I watched the debate, and thought the moderators were trying to bait the candidates. I thought many of their questions showed disrespect to the candidates, instead of asking questions about how they are going to help the voters, if they become President. Questions such as "Donald Trump, are you a comic-book villain?" "Ben Carson, can you do math?" "John Kasich, will you insult two people over here?" "Marco Rubio, why don't you resign?" "Jeb Bush, why have your numbers fallen."

I think the Democrat candidates have refused to debate at Fox News, and they are always allowed to be questioned by Democrat moderators, never Republican moderators. Republicans should refuse to be questioned by democrat moderators the same as Democrats refuse to be questioned by Republicans. Just my take on it.


----------



## Jackie22 (Oct 29, 2015)

*Ben Carson’s planning a GOP debate revolt: Campaign manager says he wants to round-up competitors and ditch the RNC *
_by Sophia Tesfaye at Salon_ 

http://www.salon.com/2015/10/29/ben...ts_to_round_up_competitors_and_ditch_the_rnc/

"SNIP.............. 


After being called out for his relationship with a shady medical supplement company during last night’s third Republican presidential debate on CNBC, Ben Carson’s campaign has taken the standard Republican anti-media shtick and redirected its ire at the Republican National Committee (RNC), threatening to lead a revolt of the campaigns against upcoming party-sanctioned debates. 

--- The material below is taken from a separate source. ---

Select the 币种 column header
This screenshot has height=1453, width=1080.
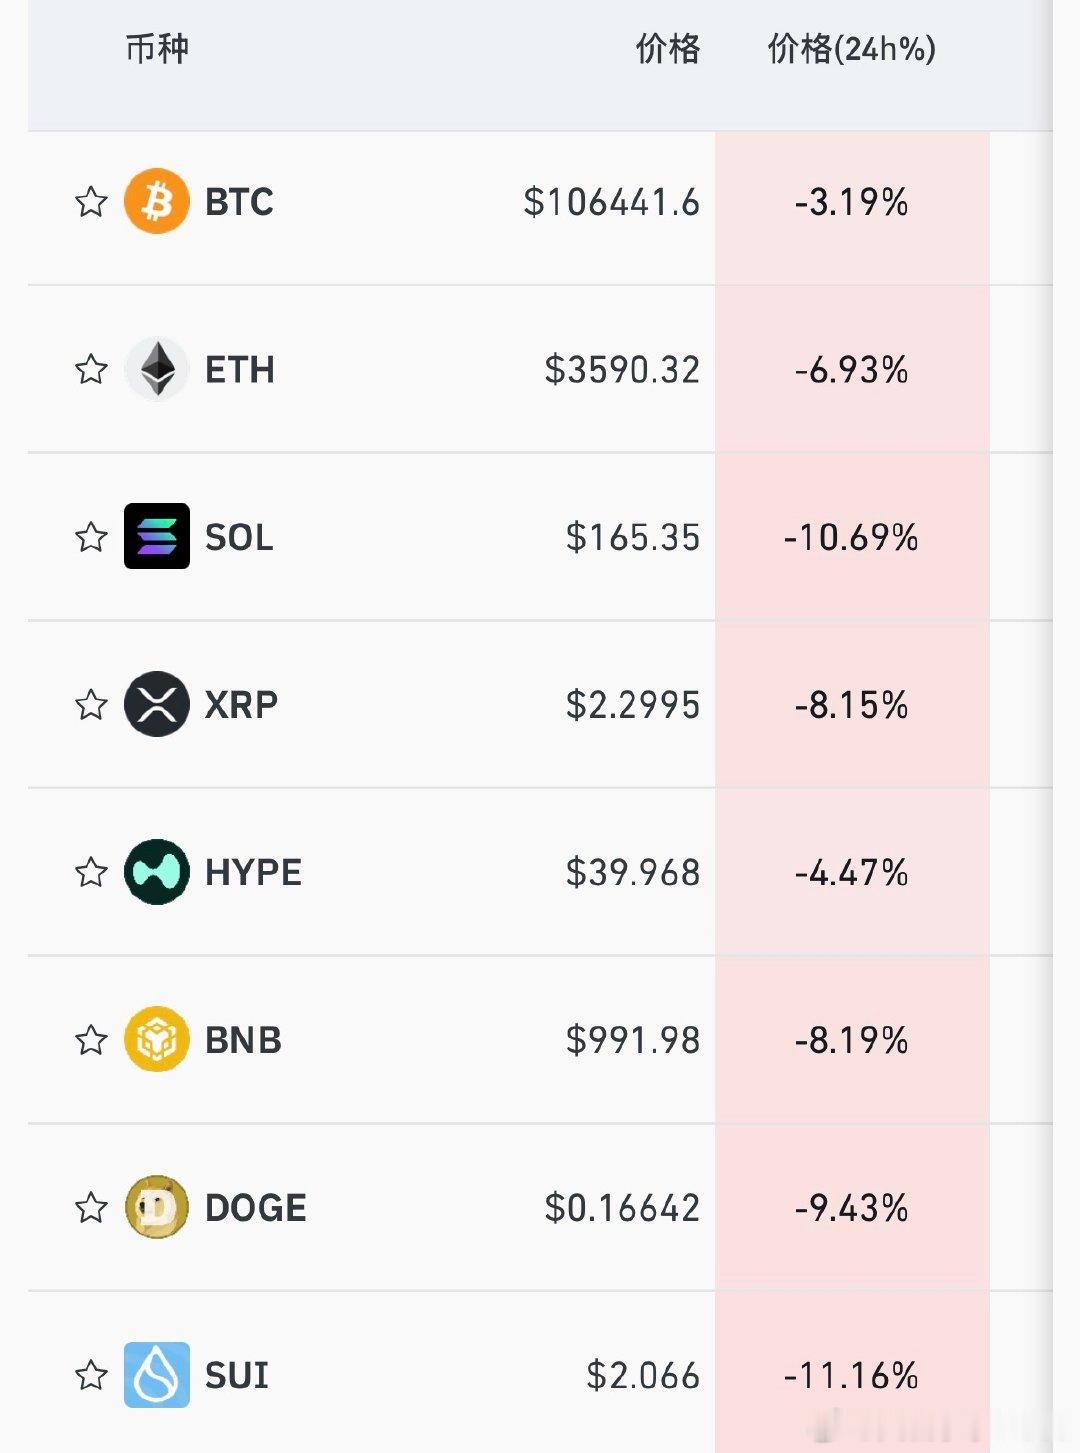coord(157,48)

Carson’s campaign manager, Barry Bennet, told the Washington Examiner that he planned to organize competing campaigns to pressure the RNC to make what he called “wholesale change” to future debates. 

“I think the families need to get together here, because these debates as structured by the RNC are not helping the party,” Bennet said immediately following the end of Wednesday’s night CNBC debate. 

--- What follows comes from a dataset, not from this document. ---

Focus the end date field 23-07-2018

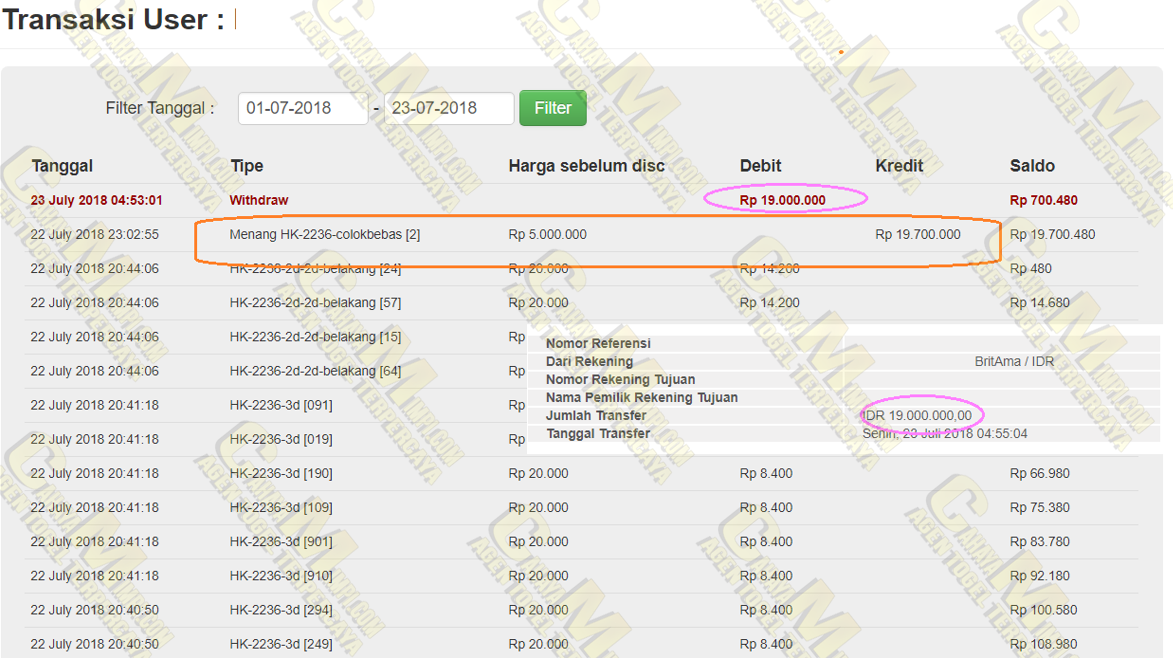pyautogui.click(x=448, y=108)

“I think at this point, if five or six of us get together, who generate the largest portion of the audience, we can force change,” he insisted confidently, threatening to commandeer the debate process away from RNC chairman Reince Priebus.


----------



## Misty (Oct 29, 2015)

Jackie22 said:


> *Ben Carson’s planning a GOP debate revolt: Campaign manager says he wants to round-up competitors*
> 
> *Ben Carson’s planning a GOP debate revolt: Campaign manager says he wants to round-up competitors and ditch the RNC *
> _by Sophia Tesfaye at Salon_
> ...



Very Interesting article, Jackie, and Thanks for posting it.  I hadn't read anything about it until your post, and I think it's a good idea. The republican candidates are told they are not to appear in any debates not scheduled by the RNC, so this will be interesting to find out how it works out.


----------



## Jackie22 (Oct 29, 2015)

Misty said:


> Very Interesting article, Jackie, and Thanks for posting it.  I hadn't read anything about it until your post, and I think it's a good idea. The republican candidates are told they are not to appear in any debates not scheduled by the RNC, so this will be interesting to find out how it works out.



Well, it shows that Carson is upset with the RNC leadership and not Democrat moderators....here is a good article by Amy Davidson about the questions the moderators were trying to get answers to...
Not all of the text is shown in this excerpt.